One thing to note on the API side: the thinking_budget parameter has been replaced with thinking_level, with settings of minimal, low, medium, and high. Default effort has also changed from high to medium, so if you are migrating from Gemini 3 Flash, verify that quality and cost still meet your expectations.

The bigger shift: from chatbot to agent

Google’s framing for this release is “frontier intelligence with action,” and that framing tells you where they think AI is heading. The emphasis is not on answering questions more accurately. It is on taking tasks off your plate entirely.

Gemini 3.5 Flash was co-developed with Google Antigravity, Google’s agent development platform, so that agents have what Google’s VP of Research Koray Kavukcuoglu described as “a native environment where they can live, work, and execute.” A Google I/O demo showed Antigravity running 3.5 Flash with 93 parallel subagents, over 15,000 requests, across 12 hours of wall-clock time, for under $1,000 total cost. That is a meaningful data point for anyone building complex automated pipelines.

For developers, Google also launched Managed Agents in the Gemini API in public preview. These let you build and deploy autonomous, stateful agents running in secure, isolated Google-hosted Linux sandbox environments.

What this means for you

If you use the Gemini app or Google Search, you are already on 3.5 Flash. The most visible new capability tied to this model is Gemini Spark, a personal AI agent that runs 24/7, integrates with Gmail, Docs, Slides, and other Workspace tools, and keeps working in the background after you close your laptop. Google is rolling Spark out to trusted testers first, with a beta planned for Google AI Ultra subscribers in the US shortly after I/O.

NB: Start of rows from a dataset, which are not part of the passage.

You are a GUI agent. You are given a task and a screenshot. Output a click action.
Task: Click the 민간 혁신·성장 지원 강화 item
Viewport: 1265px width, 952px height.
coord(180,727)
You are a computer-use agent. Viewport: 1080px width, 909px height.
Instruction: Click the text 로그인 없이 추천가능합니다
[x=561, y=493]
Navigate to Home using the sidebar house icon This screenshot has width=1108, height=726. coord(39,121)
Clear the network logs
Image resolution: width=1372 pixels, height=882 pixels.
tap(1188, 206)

In Search, Google is using 3.5 Flash’s agentic capabilities to build custom generative UI responses on the fly, including visual tools and simulations tailored to specific queries. That is rolling out to everyone in Search this summer, at no extra cost.

If you are a developer, the combination of frontier-level performance, Flash-tier pricing, and native agent infrastructure makes 3.5 Flash worth a proper evaluation. The 93-subagent Antigravity demo is not just a showpiece; it illustrates the kind of parallel, long-running workloads the model was designed for. The API is available now in Google AI Studio.

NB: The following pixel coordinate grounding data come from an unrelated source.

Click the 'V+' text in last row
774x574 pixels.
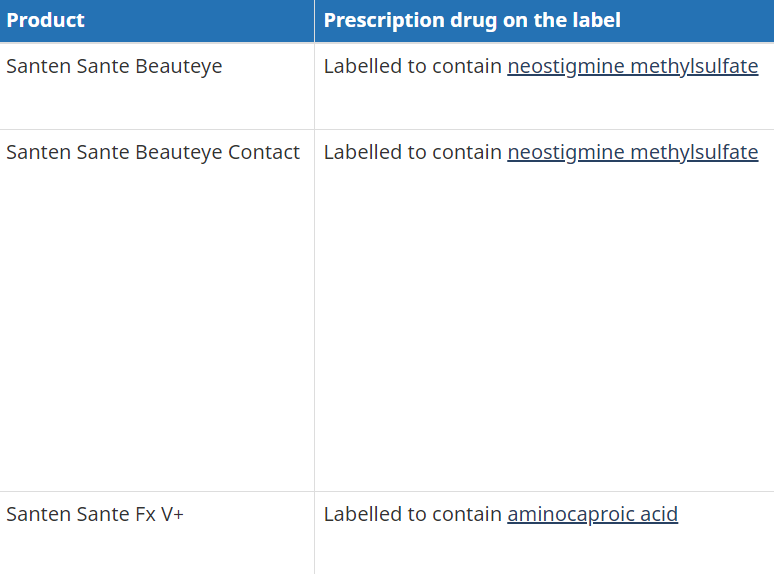[x=172, y=515]
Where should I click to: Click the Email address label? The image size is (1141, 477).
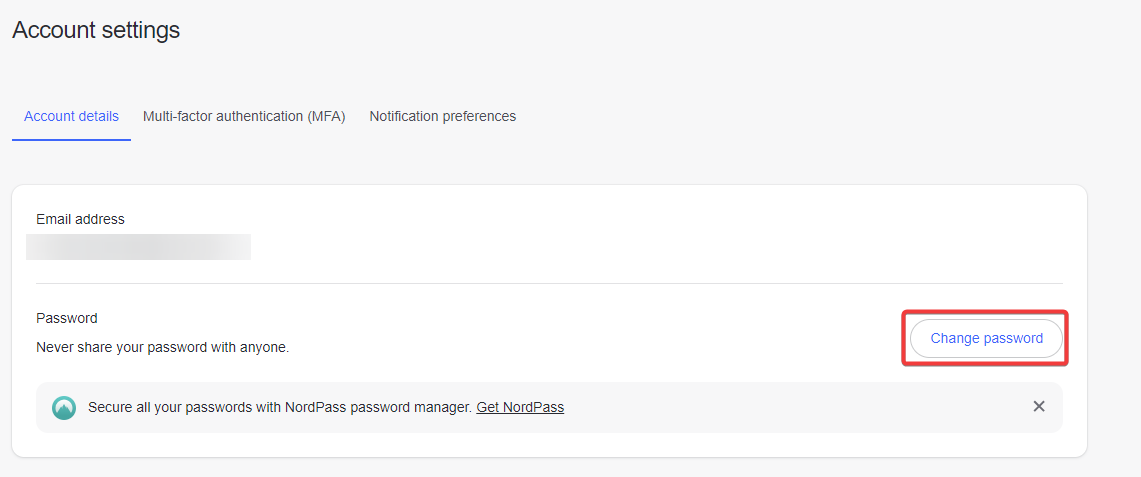80,219
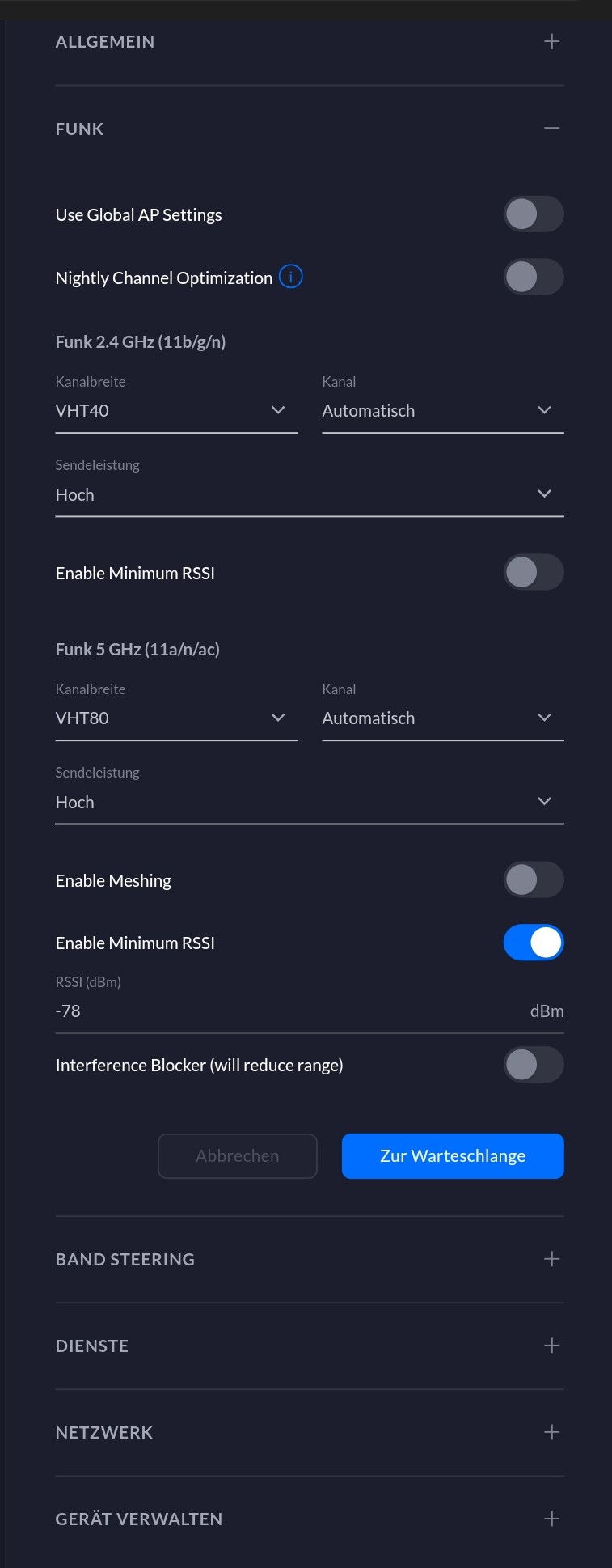Click the GERÄT VERWALTEN section header
The image size is (612, 1568).
139,1519
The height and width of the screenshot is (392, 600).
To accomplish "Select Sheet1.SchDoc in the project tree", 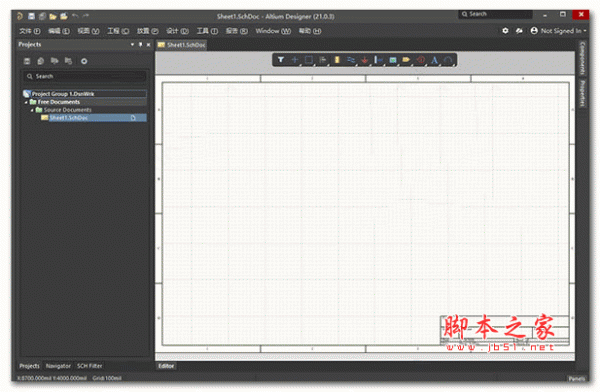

If you work in enterprise, real-world deployments are already in production. Salesforce is integrating 3.5 Flash into Agentforce for complex enterprise task automation. Ramp is using it for multimodal OCR on invoices. Xero is running multi-week autonomous workflows for 1099 tax form processing. Databricks is applying it to real-time data monitoring and diagnostics. These are not pilots; they are live.

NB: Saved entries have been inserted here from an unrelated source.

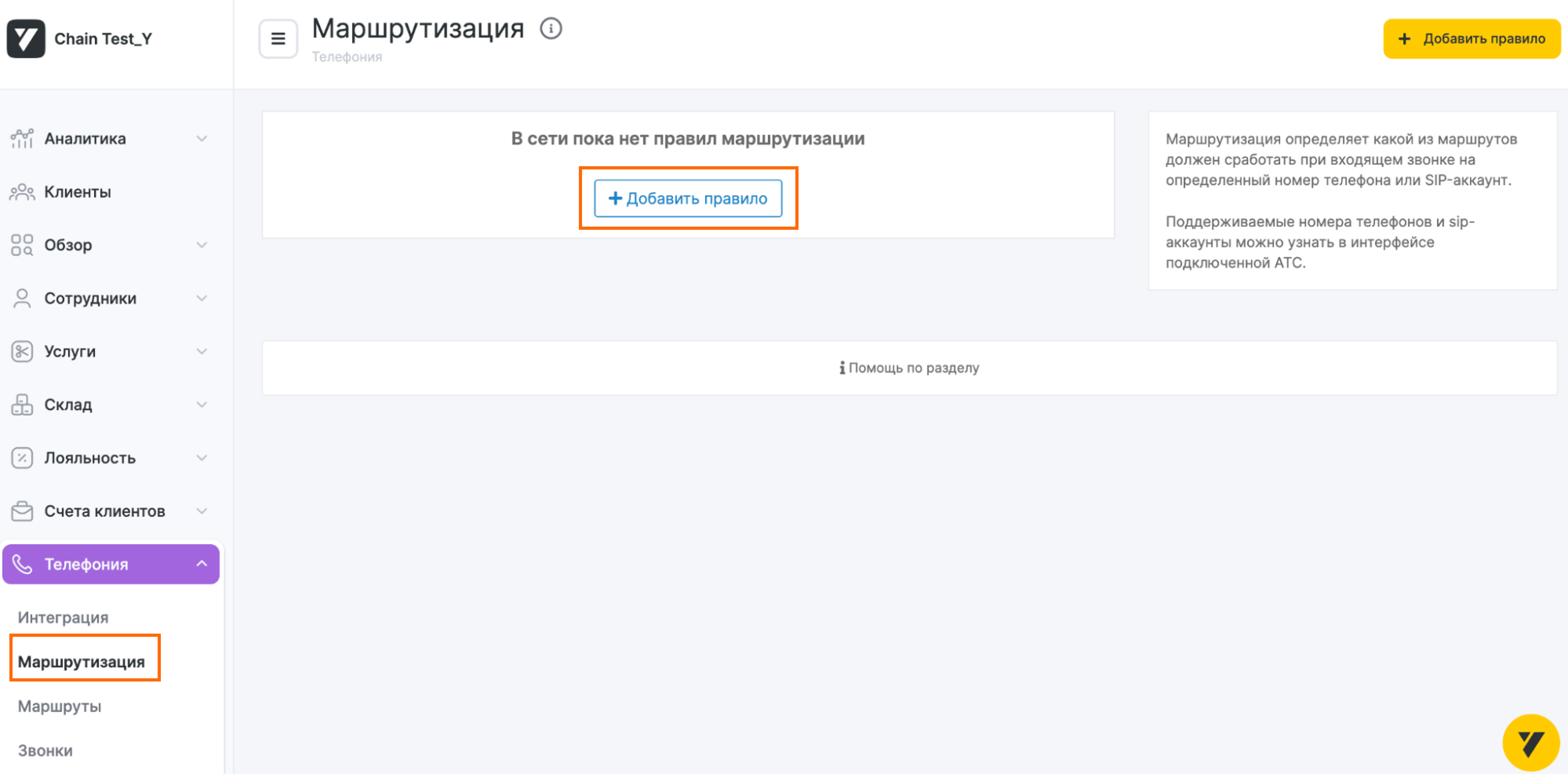
Task: Go to the Звонки submenu item
Action: point(45,751)
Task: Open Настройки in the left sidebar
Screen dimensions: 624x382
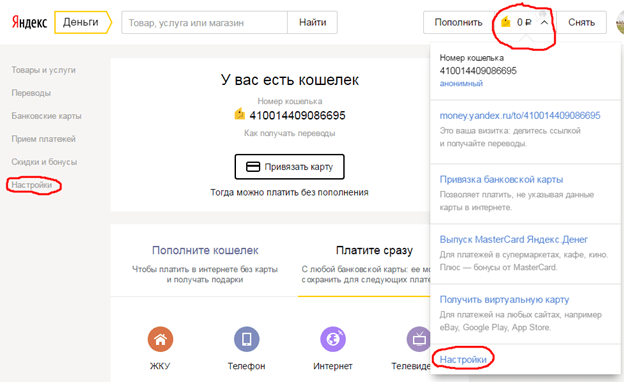Action: click(x=32, y=185)
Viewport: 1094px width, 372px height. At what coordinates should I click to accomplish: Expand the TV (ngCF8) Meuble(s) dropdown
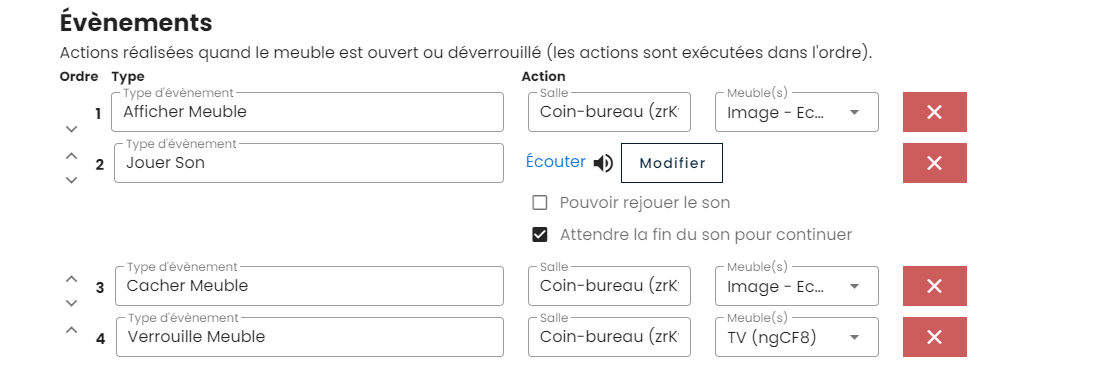pyautogui.click(x=797, y=336)
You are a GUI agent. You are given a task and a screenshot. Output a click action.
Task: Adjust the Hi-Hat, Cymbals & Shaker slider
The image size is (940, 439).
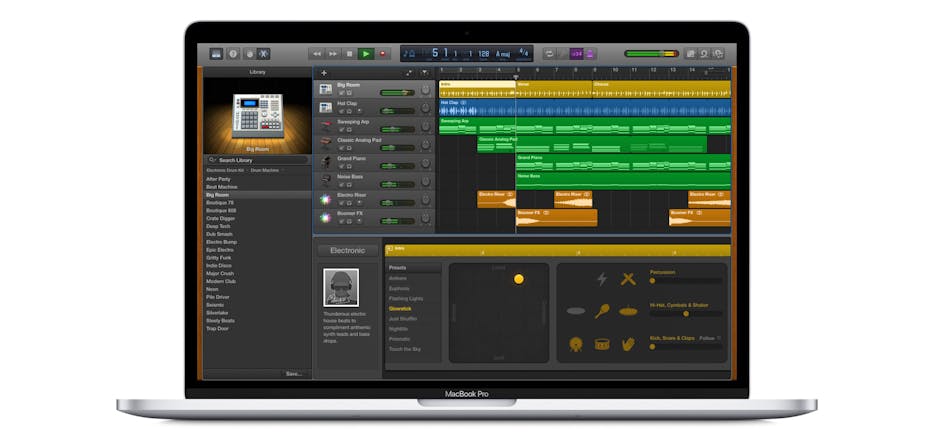click(x=686, y=313)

A note on what is still coming

Gemini 3.5 Pro was not available at I/O. Sundar Pichai announced it is coming next month, which reportedly drew audible groans from the audience. When it does arrive, the plan is for Pro and Flash to work together: as Google’s head of product Tulsee Doshi told TechCrunch, “3.5 Pro becomes your orchestrator, your planner, and then it actually can leverage Flash to be the various sub-agents.” That architecture makes the strong performance of Flash at this price point even more significant.

One limitation worth flagging: Computer Use is not supported in Gemini 3.5 Flash yet. If your workloads depend on that capability, you will need to stay on Gemini 3 Flash Preview for now.

On safety

Google says Gemini 3.5 Flash was developed under its Frontier Safety Framework, with strengthened cyber and CBRN safeguards and new interpretability tools that check the model’s reasoning before it responds. Google’s own assessment concluded that the model does not reach any Critical Capability Levels for frontier safety risks.

That said, making powerful autonomous agents broadly available to consumers does raise legitimate questions. Google is currently facing legal scrutiny over separate incidents involving Gemini, and the stakes only grow as AI moves from answering questions to taking actions on your behalf. It is worth keeping that context in mind as these tools become part of everyday workflows.